Le narrateur d’Un Idiot dans la ville nous entraîne à sa suite dans une course curieuse depuis une chasse au mammouth jusqu’à Bernard Pivot en passant par Louis XIV et Napoléon. Il cherche son cerveau, ou plutôt ses morceaux épars, ses facultés, mémoire, intelligence et volonté. La volonté revient assez vite (précieuse pour lutter contre l’envie de suicide), l’intelligence aussi, assez en tout cas pour qu’il se rende compte que son accident vasculaire cérébral l’a changé : « J’étais intelligent pendant cinquante ans de ma vie. Je suis idiot depuis cinq ans. Dans dix ans, dans vingt ans, ma période “idiote” aura grandi en moi, en dépit de réels progrès qui peuvent exister. » La mémoire, elle, joue à cache-cache : se souvenir de Proust et Baudelaire, facile ! Louis XIV aussi. Mais le visage de sa mère ? L’adresse où il se rend ? Insondables abîmes.

Dans ce roman, vaste parabole sur le fait de recouvrir sa mémoire, ancienne et immédiate, chaque action est comme une pierre arrachée aux sables pour reconstruire l’édifice d’une personnalité, celle de l’auteur, qui se doute bien que ce qu’il est, aujourd’hui, n’est pas exactement ce qu’il était. Non pas qu’il veuille à tout prix n’être que ce qu’il était, mais il ne veut pas accepter d’être amoindri et de s’y trop facilement résigner, comme son corps l’y incite, qui choisit toujours la voie de moindre résistance et accepte, lui, des capacités diminuées, au point que le narrateur et le personnel médical luttent ensemble et contre lui-même dans cette reconquête héroïque et désordonnée de soi-même.

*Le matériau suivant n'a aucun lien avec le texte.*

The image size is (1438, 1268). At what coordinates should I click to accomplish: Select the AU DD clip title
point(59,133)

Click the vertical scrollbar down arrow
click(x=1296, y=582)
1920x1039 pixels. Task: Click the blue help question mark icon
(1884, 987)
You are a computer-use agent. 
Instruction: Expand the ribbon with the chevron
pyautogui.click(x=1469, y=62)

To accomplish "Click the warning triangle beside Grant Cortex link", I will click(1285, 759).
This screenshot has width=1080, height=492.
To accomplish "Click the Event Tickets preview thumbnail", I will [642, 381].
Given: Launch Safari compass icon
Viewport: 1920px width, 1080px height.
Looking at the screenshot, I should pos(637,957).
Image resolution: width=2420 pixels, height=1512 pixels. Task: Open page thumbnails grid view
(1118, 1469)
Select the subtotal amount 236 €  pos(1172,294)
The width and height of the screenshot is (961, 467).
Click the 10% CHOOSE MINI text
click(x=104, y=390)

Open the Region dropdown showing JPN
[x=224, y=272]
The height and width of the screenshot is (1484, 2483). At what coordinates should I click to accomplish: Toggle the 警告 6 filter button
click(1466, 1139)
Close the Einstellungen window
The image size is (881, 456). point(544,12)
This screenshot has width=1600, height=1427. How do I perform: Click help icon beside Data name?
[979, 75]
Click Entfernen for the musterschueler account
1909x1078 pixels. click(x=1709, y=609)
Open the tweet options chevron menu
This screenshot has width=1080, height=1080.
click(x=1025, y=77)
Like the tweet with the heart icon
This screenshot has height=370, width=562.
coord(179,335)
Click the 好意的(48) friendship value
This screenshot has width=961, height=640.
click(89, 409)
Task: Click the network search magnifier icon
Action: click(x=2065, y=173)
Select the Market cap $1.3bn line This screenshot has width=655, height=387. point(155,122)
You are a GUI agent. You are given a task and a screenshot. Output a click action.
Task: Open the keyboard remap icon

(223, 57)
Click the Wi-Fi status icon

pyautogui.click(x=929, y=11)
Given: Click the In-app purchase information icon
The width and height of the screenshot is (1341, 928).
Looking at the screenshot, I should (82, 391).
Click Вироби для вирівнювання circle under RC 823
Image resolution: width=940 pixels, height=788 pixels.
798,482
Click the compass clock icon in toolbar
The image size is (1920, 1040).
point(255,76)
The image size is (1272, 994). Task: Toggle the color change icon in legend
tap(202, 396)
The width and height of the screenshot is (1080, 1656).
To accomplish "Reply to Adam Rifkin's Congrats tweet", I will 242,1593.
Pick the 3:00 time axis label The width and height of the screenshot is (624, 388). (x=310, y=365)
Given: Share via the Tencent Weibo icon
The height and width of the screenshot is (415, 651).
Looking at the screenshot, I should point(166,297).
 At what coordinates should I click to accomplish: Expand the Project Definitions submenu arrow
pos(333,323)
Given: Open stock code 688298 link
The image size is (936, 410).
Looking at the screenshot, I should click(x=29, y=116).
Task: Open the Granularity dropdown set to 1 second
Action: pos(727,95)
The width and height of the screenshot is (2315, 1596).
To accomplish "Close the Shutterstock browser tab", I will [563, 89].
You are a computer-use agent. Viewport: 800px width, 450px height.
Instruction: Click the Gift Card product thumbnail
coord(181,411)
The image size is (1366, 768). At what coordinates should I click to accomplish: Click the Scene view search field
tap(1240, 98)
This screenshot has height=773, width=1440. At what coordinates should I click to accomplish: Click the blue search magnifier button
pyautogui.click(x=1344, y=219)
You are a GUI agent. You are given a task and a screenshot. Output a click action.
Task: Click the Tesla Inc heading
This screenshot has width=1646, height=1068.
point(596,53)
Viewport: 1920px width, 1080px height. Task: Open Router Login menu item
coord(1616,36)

La farce côtoie le tragique, car la mort qui rôde avec le déclin : Pierre de La Coste est le dernier descendant d’une famille antique. Lui qui était le réceptacle perfectionné d’une histoire précise, lui qui était un vecteur d’avenir, le voici bloqué, arrêté dans sa course, en tout cas ralenti. Chaque chapitre se conclue par un véritable rêve où l’on sent une puissance prisonnière qui cherche à se libérer, comme cette mémoire, mystérieusement présente, dispersée, cachée dans un corps, un cerveau, qui ne veulent pas la restituer, pas tout de suite, pas entièrement, pas facilement. Le livre est alerte, poignant parfois, fantaisiste, vagabondant avec plaisir dans l’onirisme et la caricature, navigant entre réalité (on comprend vite quelle est cette entreprise Lemon™ qui employait le héros) et fiction. On aimerait lire la suite, et que la quête de soi ne s’arrête pas là, que l’idiot se délivre enfin.

 

Pierre de La Coste, Un idiot dans la villeÉditions Persée, 2021, 208 p., 19,90 €.